SL Green Realty CEO Marc Holliday was unable to replicate his spectacular success in the Manhattan office market at the Kentucky Derby, with his horse Love Train failing to secure a spot on the winner’s podium, the filly’s trainer, Steve Klesaris, told The Real Deal.
The three-year-old grey filly placed fourth in an undercard race at the Derby, indisputably the biggest event of the U.S. horse racing season.
“We didn’t get as lucky as we’d have liked,” said Klesaris, who has been working with Holliday’s Scarsdale, N.Y.-based Blue Devil Racing Stable for a little over a year. “The break got a little away from us, and she tried hard, but didn’t quite make it.”

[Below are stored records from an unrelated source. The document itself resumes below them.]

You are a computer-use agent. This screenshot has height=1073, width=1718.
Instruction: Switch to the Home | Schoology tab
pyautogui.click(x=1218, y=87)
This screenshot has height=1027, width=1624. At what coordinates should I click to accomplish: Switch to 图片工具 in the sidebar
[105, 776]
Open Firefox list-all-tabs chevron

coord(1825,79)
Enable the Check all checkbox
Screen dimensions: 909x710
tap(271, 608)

In what has become a celebrated part of SL Green’s culture, Holliday took a team of his key executives down to Louisville, Ky., for the Derby, and also invited top commercial brokers such as Eastdil Secured’s Adam Spies.
“We shared the same disappointment,” Klesaris said of Holliday’s reaction to the result.
As of May 1, Blue Devil had claimed six first places, three second places and seven third places in 29 races, according to thoroughbred racing site Equibase.
But Holliday’s fondness for horses certainly isn’t unique in the industry. Jeffrey Gural, the chairman of Newmark Grubb Knight Frank, is another ardent racer who owns two standardbred breeding farms and three racetracks.